Book Synopsis Women, Portraiture and the Crisis of Identity in Victorian England by : Colleen Denney

Download or read book Women, Portraiture and the Crisis of Identity in Victorian England written by Colleen Denney and published by Routledge. This book was released on 2017-07-28 with total page 399 pages. Available in PDF, EPUB and Kindle. Book excerpt: Exploring the concept of portrait as memoir, Women, Portraiture and the Crisis of Identity in Victorian England: My Lady Scandalous Reconsidered examines the images and lives of four prominent Victorian women who steered their way through scandal to forge unique identities.
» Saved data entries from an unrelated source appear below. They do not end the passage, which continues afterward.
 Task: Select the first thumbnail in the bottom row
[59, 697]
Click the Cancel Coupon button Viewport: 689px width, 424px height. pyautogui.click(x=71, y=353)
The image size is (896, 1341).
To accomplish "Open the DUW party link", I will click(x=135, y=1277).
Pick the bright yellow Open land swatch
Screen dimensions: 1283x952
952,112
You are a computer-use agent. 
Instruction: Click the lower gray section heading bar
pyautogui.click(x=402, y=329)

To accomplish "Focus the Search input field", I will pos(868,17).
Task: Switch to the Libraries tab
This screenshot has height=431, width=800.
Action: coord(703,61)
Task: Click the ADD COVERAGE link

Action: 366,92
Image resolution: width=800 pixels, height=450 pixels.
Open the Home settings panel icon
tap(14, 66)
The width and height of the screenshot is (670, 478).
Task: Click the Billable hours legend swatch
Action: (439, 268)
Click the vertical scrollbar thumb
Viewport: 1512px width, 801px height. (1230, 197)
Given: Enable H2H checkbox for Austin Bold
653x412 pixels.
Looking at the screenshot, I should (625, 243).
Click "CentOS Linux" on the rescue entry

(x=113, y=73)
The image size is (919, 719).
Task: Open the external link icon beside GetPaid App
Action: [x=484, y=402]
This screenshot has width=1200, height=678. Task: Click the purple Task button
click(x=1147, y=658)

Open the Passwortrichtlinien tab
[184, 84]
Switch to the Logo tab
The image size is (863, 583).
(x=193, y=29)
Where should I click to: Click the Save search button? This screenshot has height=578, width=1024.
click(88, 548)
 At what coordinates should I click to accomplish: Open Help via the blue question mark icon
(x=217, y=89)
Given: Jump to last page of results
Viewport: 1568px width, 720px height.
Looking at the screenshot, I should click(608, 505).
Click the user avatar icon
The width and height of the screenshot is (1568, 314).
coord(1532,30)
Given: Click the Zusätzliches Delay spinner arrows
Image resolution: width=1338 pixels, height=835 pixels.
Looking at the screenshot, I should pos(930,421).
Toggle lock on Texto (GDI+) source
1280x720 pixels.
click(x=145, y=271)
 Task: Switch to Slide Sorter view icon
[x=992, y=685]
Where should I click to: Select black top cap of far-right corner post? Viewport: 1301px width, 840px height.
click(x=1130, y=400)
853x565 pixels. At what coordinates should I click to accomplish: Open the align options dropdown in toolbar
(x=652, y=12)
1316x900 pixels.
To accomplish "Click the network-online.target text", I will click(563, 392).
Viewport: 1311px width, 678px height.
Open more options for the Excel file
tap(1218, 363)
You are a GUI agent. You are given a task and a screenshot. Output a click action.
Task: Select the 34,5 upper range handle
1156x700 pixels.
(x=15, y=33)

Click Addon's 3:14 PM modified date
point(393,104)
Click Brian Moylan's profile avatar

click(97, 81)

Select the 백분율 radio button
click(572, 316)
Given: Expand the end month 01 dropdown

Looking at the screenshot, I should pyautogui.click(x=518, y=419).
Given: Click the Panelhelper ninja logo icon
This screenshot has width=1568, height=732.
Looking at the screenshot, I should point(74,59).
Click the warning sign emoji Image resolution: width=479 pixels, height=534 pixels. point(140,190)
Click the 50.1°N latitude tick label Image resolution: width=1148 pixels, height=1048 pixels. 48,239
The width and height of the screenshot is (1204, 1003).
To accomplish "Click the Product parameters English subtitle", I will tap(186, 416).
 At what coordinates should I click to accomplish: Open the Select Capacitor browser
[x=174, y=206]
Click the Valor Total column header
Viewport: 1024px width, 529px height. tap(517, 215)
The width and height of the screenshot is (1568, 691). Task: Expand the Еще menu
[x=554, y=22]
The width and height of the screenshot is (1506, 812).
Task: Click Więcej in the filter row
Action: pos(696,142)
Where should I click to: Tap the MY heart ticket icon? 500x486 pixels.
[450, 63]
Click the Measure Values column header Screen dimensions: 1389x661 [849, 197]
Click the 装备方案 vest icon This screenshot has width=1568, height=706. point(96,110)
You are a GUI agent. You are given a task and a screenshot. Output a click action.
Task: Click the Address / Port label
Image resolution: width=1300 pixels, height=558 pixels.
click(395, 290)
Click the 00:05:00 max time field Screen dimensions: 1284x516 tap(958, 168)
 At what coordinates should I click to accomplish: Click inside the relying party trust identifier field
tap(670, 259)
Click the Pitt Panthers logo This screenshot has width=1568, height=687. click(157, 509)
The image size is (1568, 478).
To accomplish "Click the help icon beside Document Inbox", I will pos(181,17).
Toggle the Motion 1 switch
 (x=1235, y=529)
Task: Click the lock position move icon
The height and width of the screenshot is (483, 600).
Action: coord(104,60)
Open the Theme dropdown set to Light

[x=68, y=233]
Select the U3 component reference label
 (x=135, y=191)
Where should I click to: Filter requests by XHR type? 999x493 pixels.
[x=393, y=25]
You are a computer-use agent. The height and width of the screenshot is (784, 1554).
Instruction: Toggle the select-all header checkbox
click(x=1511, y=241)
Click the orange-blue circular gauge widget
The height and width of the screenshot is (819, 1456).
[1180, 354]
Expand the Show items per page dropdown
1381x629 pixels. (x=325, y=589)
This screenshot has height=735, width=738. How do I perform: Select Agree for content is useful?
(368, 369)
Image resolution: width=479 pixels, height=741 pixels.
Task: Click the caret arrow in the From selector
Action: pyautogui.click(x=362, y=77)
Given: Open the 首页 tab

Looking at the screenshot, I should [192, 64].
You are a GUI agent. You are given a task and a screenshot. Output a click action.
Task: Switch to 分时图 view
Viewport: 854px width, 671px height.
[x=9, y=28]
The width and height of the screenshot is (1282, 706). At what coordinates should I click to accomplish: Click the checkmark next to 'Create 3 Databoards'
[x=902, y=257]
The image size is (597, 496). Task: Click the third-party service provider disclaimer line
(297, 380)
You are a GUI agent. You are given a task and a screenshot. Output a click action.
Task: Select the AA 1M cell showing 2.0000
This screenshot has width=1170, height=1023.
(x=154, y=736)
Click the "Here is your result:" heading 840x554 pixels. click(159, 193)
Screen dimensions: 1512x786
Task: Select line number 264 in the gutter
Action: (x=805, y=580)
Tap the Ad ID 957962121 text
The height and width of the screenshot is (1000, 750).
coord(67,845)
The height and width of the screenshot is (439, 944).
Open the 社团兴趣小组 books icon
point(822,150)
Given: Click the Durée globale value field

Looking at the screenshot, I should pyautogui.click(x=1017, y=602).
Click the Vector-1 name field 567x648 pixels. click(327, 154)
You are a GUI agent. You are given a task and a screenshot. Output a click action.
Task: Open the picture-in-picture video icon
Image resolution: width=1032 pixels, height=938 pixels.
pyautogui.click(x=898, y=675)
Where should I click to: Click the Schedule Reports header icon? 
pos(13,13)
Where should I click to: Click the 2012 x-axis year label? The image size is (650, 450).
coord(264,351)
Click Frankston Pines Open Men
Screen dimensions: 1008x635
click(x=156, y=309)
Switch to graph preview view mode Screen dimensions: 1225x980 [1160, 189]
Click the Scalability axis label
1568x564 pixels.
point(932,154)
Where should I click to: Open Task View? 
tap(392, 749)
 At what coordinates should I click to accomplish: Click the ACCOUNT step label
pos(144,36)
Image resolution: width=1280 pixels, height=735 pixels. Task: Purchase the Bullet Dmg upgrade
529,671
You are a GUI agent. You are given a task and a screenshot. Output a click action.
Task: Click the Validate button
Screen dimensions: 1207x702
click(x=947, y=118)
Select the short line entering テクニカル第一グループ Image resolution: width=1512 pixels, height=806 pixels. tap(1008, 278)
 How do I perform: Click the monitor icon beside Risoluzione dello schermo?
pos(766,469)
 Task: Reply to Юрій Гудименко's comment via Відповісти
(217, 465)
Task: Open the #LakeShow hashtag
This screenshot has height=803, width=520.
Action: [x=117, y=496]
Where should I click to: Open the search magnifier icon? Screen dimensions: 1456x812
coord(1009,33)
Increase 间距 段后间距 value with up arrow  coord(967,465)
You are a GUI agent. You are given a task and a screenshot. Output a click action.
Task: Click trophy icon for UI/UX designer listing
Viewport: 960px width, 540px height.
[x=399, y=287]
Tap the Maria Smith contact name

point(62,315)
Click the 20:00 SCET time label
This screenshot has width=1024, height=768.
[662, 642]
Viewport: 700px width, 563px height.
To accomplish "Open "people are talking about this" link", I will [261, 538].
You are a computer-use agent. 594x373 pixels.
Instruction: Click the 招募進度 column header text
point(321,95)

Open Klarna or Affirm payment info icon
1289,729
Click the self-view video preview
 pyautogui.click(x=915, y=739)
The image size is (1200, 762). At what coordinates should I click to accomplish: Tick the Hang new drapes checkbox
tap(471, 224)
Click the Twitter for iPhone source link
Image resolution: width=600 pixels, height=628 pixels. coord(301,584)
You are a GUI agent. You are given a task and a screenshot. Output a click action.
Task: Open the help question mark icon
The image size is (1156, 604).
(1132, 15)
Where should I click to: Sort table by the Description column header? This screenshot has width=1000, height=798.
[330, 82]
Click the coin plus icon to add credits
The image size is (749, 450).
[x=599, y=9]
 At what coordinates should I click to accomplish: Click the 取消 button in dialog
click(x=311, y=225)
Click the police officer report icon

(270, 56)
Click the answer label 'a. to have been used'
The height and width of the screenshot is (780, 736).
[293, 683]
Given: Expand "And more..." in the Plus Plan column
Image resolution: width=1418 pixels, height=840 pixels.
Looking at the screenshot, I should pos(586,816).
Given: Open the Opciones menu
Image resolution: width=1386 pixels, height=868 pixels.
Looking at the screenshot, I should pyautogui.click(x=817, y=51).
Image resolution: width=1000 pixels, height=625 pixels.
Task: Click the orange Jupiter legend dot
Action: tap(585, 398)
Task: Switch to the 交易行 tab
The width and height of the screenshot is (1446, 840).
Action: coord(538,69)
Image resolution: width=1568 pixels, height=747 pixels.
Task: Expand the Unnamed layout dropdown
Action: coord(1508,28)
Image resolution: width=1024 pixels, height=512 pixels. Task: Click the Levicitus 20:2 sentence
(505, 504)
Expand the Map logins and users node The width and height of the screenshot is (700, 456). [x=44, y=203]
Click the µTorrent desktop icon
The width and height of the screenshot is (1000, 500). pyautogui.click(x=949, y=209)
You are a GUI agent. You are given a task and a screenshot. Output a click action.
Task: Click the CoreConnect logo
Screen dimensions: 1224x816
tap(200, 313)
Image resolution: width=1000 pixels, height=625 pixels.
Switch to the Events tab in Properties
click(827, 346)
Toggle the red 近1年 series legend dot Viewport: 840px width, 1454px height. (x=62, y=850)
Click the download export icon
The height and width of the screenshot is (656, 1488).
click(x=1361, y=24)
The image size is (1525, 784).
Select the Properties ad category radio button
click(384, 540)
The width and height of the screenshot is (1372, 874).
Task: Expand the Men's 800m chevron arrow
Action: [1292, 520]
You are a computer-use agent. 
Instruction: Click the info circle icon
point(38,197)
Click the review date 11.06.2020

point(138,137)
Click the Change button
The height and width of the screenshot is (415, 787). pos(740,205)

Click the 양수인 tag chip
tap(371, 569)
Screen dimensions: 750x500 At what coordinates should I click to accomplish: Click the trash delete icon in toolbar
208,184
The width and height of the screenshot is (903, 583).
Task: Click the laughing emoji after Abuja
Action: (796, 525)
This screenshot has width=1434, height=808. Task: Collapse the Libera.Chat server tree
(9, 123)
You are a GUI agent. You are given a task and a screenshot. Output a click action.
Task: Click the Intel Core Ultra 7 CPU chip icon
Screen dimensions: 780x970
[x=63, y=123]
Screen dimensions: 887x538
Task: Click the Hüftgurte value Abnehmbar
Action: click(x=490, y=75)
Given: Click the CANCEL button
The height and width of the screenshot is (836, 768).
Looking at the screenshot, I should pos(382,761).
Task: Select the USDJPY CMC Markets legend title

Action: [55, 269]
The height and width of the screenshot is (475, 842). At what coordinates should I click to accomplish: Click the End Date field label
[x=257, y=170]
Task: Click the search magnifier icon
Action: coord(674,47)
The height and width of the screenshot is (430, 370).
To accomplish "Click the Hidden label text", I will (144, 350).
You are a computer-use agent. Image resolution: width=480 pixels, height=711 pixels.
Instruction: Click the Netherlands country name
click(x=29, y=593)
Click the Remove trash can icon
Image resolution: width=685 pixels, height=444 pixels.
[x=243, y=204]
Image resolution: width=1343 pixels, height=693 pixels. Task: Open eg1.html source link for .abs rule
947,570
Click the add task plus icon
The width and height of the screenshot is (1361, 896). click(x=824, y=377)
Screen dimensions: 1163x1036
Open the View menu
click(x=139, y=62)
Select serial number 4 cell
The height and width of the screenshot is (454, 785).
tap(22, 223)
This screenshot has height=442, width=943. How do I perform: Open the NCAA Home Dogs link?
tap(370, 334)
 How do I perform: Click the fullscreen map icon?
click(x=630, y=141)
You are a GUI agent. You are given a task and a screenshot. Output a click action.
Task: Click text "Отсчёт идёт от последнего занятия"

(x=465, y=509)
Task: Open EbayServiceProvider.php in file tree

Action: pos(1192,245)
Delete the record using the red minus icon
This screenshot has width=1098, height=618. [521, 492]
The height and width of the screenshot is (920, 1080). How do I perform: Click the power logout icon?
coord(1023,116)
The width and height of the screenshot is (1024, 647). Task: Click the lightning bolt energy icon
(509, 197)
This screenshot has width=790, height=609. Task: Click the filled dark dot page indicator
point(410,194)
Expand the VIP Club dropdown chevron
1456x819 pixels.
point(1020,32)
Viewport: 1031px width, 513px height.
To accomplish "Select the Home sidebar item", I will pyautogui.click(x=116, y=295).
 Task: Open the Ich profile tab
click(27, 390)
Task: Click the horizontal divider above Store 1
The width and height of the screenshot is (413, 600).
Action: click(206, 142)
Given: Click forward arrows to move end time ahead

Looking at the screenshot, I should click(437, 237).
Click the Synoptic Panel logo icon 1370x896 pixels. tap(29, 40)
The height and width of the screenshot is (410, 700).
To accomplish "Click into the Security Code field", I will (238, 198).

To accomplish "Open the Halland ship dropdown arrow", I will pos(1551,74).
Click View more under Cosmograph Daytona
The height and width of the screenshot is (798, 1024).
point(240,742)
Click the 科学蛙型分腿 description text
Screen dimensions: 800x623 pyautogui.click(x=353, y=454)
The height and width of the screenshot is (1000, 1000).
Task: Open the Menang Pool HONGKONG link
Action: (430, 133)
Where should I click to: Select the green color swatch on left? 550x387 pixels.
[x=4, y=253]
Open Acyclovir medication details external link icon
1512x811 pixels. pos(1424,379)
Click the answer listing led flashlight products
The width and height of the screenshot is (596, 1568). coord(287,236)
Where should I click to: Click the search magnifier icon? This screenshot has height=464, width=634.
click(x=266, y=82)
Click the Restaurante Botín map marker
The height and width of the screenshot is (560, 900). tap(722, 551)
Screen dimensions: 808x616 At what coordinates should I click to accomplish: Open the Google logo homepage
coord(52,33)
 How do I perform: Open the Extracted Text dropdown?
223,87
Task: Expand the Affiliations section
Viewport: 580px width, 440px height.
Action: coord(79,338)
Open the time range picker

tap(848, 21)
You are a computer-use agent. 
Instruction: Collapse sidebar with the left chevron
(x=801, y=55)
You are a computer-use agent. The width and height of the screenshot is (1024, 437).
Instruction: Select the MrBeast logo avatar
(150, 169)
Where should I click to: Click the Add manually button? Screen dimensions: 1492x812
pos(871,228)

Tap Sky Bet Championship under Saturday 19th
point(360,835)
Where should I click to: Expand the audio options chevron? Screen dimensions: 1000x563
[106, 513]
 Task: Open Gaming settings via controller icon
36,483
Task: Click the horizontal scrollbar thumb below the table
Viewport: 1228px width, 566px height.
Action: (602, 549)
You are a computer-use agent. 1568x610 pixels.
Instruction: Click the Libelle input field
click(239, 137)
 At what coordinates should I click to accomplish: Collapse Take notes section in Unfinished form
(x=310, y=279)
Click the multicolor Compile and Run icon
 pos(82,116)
The volume shows the effect of celebrity, and even notoriety, on the lives of Mary Elizabeth Braddon, Lady Dilke, Millicent Garrett Fawcett, and Sarah Grand. For these women, their portraits were more than speaking likenesses-whether painted or photographic, they became crucial tools the women used to negotiate their controversial identities. Women, Portraiture and the Crisis of Identity in Victorian England shows that the fascinating power of celebrity - and specifically its effects on women - was as much of a phenomenon in Victorian times as it is today. Colleen Denney explores how these women used their portraits as tools of persuasion, performing a domestic masquerade to secure privacy and acceptance, or sites of resistance, tearing down male constructions of female propriety and fighting Victorian stereotypes of intellectual women. Questioning the classic Victorian notions of "separate spheres," this volume celebrates women's search for self within the constraints of the nineteenth century, as well as within the world of present-day academia.